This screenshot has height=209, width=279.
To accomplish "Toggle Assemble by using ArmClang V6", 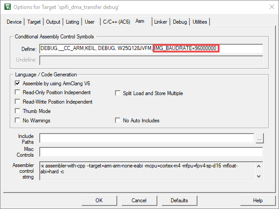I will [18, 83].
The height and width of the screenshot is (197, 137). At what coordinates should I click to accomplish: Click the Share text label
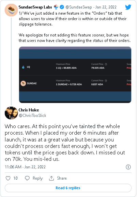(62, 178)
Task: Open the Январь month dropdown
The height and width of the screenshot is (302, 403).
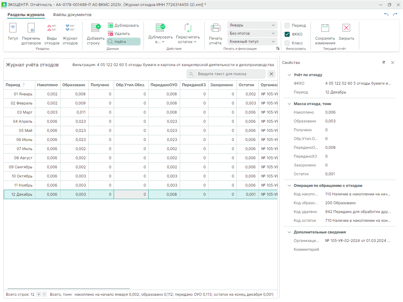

--

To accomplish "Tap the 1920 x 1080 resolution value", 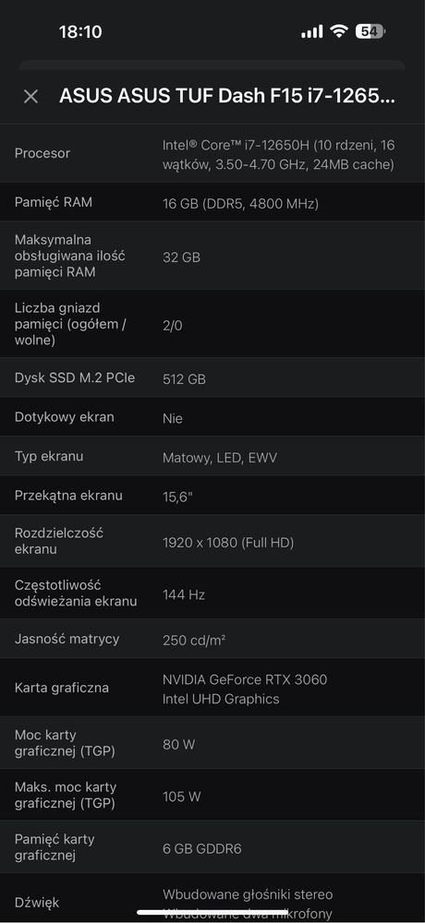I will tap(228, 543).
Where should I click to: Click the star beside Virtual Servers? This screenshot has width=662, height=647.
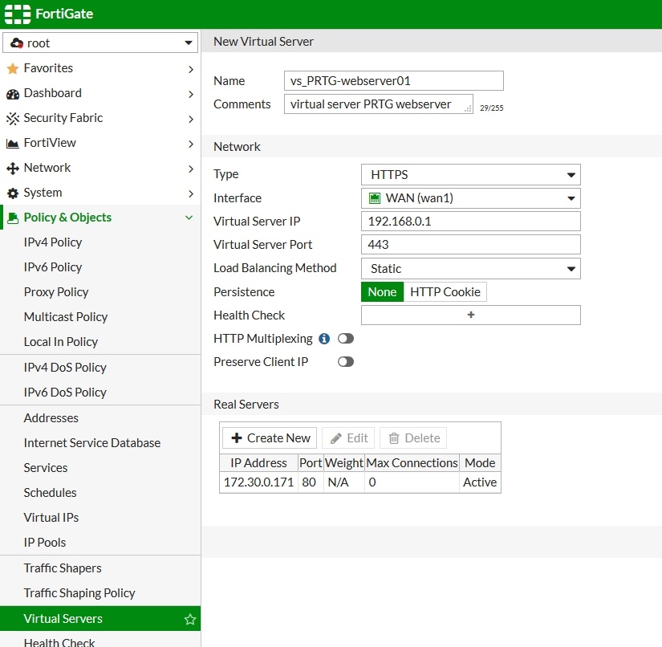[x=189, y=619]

### Problem to solve
Could you transcribe the entries above word for word, from the line with "Task: Open the Январь month dropdown" down to the line with "The height and width of the screenshot is (302, 403).", keeping both?

### Worked solution
Task: Open the Январь month dropdown
The height and width of the screenshot is (302, 403).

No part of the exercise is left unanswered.